- _Instructions to follow_: What is needed is an exact transcription of every record below.

(Collected data)
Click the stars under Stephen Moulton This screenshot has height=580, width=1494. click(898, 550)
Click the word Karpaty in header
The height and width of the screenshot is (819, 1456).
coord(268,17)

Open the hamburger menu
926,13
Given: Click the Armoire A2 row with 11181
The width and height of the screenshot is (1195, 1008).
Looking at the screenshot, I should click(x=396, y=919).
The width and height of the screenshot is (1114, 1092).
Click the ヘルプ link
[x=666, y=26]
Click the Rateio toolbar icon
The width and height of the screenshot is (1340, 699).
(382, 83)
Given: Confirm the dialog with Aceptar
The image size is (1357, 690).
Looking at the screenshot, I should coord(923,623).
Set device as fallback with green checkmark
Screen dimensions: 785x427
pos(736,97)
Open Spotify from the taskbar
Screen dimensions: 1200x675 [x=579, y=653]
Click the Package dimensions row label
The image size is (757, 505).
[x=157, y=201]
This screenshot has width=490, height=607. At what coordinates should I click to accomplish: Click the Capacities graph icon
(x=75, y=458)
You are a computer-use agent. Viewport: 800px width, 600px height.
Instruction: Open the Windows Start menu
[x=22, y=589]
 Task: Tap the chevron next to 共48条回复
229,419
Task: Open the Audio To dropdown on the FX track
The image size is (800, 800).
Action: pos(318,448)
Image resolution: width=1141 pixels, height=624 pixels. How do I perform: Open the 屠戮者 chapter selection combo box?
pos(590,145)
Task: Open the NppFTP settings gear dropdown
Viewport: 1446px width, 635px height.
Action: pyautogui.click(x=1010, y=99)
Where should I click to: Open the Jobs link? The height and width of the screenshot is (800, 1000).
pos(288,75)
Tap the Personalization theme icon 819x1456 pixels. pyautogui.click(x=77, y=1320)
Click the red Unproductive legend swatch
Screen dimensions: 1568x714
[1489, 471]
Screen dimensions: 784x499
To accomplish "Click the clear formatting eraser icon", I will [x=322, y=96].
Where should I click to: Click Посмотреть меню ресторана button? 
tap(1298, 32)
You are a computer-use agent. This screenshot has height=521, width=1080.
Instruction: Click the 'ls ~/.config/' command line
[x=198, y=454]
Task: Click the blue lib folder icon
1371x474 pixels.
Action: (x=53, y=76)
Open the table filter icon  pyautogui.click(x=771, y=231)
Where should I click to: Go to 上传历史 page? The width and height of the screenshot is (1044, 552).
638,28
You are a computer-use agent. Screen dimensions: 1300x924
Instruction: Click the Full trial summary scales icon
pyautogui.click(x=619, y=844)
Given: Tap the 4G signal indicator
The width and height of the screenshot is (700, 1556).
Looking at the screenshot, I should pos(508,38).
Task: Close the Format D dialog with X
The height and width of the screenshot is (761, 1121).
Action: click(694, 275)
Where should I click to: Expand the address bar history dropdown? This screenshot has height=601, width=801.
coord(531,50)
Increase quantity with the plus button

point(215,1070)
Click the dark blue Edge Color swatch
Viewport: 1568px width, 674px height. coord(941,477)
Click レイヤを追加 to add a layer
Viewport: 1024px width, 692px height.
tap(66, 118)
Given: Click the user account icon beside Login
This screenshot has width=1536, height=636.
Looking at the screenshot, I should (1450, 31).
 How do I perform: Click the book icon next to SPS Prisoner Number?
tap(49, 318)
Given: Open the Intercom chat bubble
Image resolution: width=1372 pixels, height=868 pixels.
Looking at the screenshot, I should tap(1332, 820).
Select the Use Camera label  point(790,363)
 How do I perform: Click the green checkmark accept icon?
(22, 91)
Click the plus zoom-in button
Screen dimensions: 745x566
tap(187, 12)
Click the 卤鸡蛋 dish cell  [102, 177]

- _Written solution_:
Click the stars under Stephen Moulton This screenshot has height=580, width=1494. click(898, 550)
Click the word Karpaty in header
The height and width of the screenshot is (819, 1456).
coord(268,17)

Open the hamburger menu
926,13
Given: Click the Armoire A2 row with 11181
The width and height of the screenshot is (1195, 1008).
Looking at the screenshot, I should click(x=396, y=919).
The width and height of the screenshot is (1114, 1092).
Click the ヘルプ link
[x=666, y=26]
Click the Rateio toolbar icon
The width and height of the screenshot is (1340, 699).
(382, 83)
Given: Confirm the dialog with Aceptar
The image size is (1357, 690).
Looking at the screenshot, I should coord(923,623).
Set device as fallback with green checkmark
Screen dimensions: 785x427
pos(736,97)
Open Spotify from the taskbar
Screen dimensions: 1200x675 [x=579, y=653]
Click the Package dimensions row label
The image size is (757, 505).
[x=157, y=201]
This screenshot has width=490, height=607. At what coordinates should I click to accomplish: Click the Capacities graph icon
(x=75, y=458)
You are a computer-use agent. Viewport: 800px width, 600px height.
Instruction: Open the Windows Start menu
[x=22, y=589]
 Task: Tap the chevron next to 共48条回复
229,419
Task: Open the Audio To dropdown on the FX track
The image size is (800, 800).
Action: pos(318,448)
Image resolution: width=1141 pixels, height=624 pixels. How do I perform: Open the 屠戮者 chapter selection combo box?
pos(590,145)
Task: Open the NppFTP settings gear dropdown
Viewport: 1446px width, 635px height.
Action: pyautogui.click(x=1010, y=99)
Where should I click to: Open the Jobs link? The height and width of the screenshot is (800, 1000).
pos(288,75)
Tap the Personalization theme icon 819x1456 pixels. pyautogui.click(x=77, y=1320)
Click the red Unproductive legend swatch
Screen dimensions: 1568x714
[1489, 471]
Screen dimensions: 784x499
To accomplish "Click the clear formatting eraser icon", I will [x=322, y=96].
Where should I click to: Click Посмотреть меню ресторана button? 
tap(1298, 32)
You are a computer-use agent. This screenshot has height=521, width=1080.
Instruction: Click the 'ls ~/.config/' command line
[x=198, y=454]
Task: Click the blue lib folder icon
1371x474 pixels.
Action: (x=53, y=76)
Open the table filter icon  pyautogui.click(x=771, y=231)
Where should I click to: Go to 上传历史 page? The width and height of the screenshot is (1044, 552).
638,28
You are a computer-use agent. Screen dimensions: 1300x924
Instruction: Click the Full trial summary scales icon
pyautogui.click(x=619, y=844)
Given: Tap the 4G signal indicator
The width and height of the screenshot is (700, 1556).
Looking at the screenshot, I should pos(508,38).
Task: Close the Format D dialog with X
The height and width of the screenshot is (761, 1121).
Action: click(694, 275)
Where should I click to: Expand the address bar history dropdown? This screenshot has height=601, width=801.
coord(531,50)
Increase quantity with the plus button

point(215,1070)
Click the dark blue Edge Color swatch
Viewport: 1568px width, 674px height. coord(941,477)
Click レイヤを追加 to add a layer
Viewport: 1024px width, 692px height.
tap(66, 118)
Given: Click the user account icon beside Login
This screenshot has width=1536, height=636.
Looking at the screenshot, I should (1450, 31).
 How do I perform: Click the book icon next to SPS Prisoner Number?
tap(49, 318)
Given: Open the Intercom chat bubble
Image resolution: width=1372 pixels, height=868 pixels.
Looking at the screenshot, I should tap(1332, 820).
Select the Use Camera label  point(790,363)
 How do I perform: Click the green checkmark accept icon?
(22, 91)
Click the plus zoom-in button
Screen dimensions: 745x566
tap(187, 12)
Click the 卤鸡蛋 dish cell  [102, 177]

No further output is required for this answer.